* **Request**
Write the next part of the Holy Week reading below about the 1920 Duluth lynching, starting after its last sentence.

* **Given passage**
Betrayal

Daily Reading for April 20 • Wednesday in Holy Week

At supper with his friends, Jesus was troubled in spirit, and declared, “Very truly, I tell you, one of you will betray me.”

I scanned the headlines early this morning. A familiar name caught my eye: Duluth doesn’t make the New York Times much. And certainly not for this reason: There was a mob lynching of three black men there in 1920. . . .

I remember asking my mother in the 1960s about racial prejudice in Minnesota when she was growing up. She didn’t remember any. We didn’t really have any Negroes there, she said. Well, I guess they had three. And then they had three fewer.

She was five when the lynching happened. Ten thousand people came out to see it. Men had broken into the city jail and hauled the three out. Men? My grandfather was a man and he lived in Duluth. Was he there? Did he go? Did my grandmother go, and did they watch? Did they take my mother? We didn’t really have any Negroes there.. . .

* **Dataset records**
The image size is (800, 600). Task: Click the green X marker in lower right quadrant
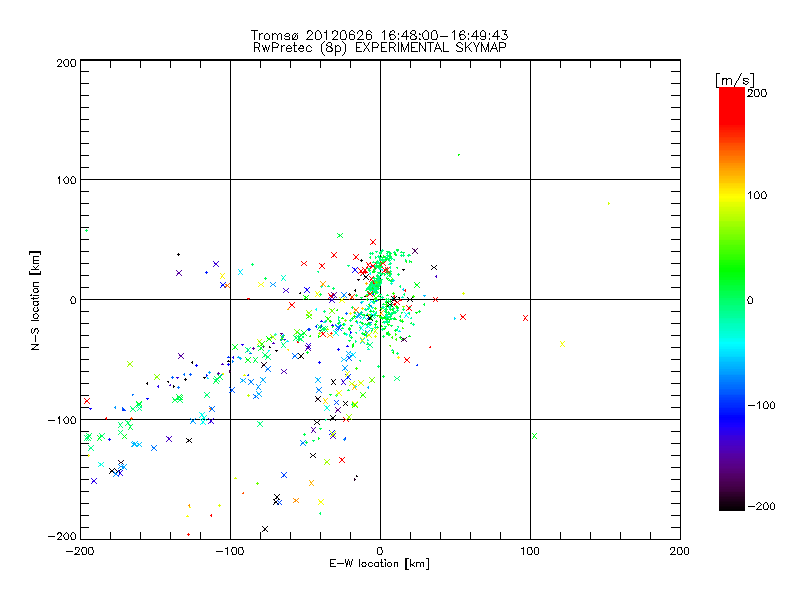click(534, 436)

* * *

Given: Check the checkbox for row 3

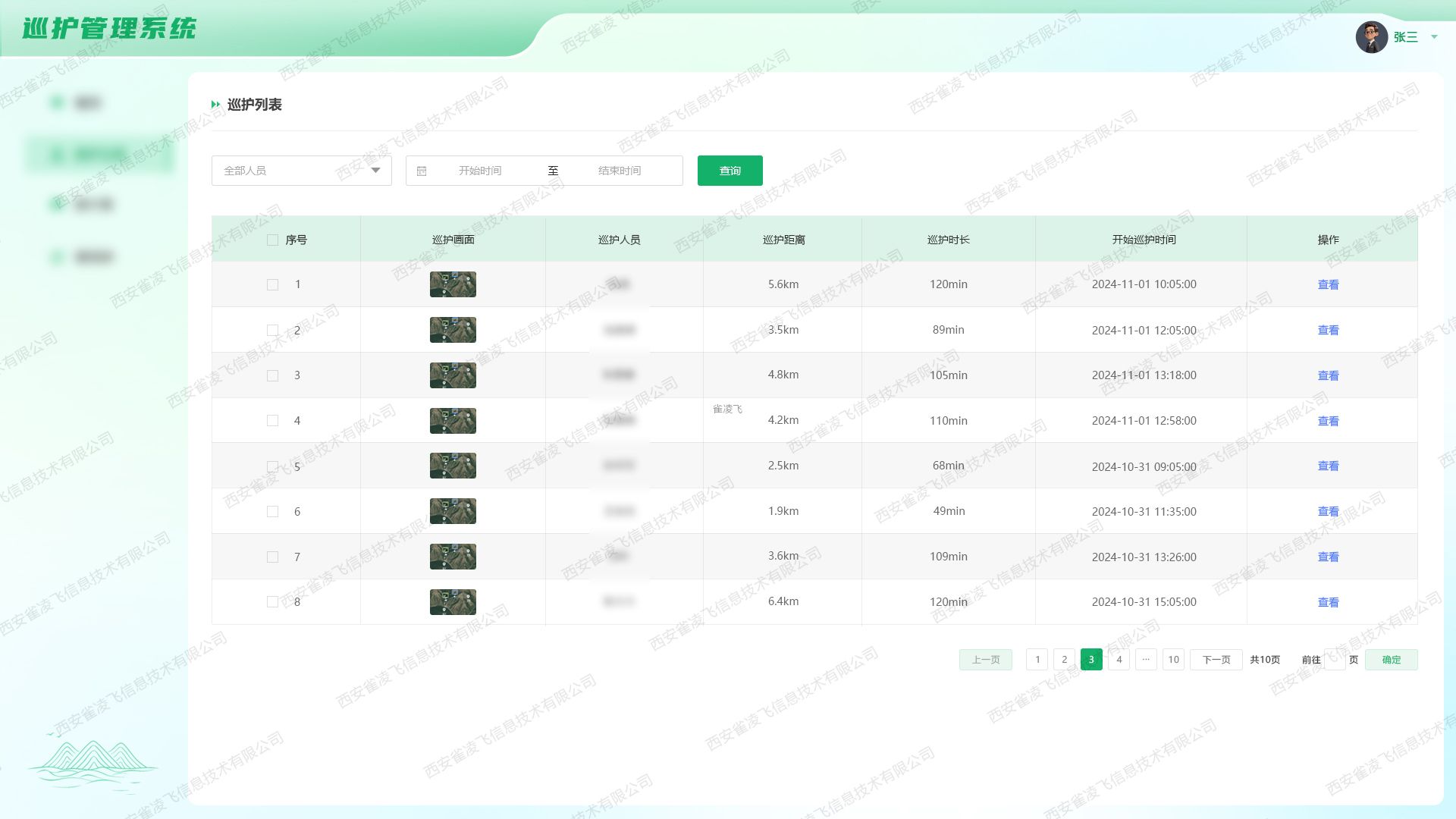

* **The answer**
My kind forebears. My good family. That good city, full of good people. Ordinary people. Impossible. But anything is possible for ordinary people. Any goodness, and any evil. They can allow themselves to be led either way. They can visit the church and the killing fields on the same day. They tell themselves that it is their leaders who take them astray, but they are the ones who raise up the leaders, and they are the ones who follow them.

So who killed Christ? Ordinary people. Like you and me. It is not enough to bemoan this evil age. I do not control this age. But I do control myself. Start there.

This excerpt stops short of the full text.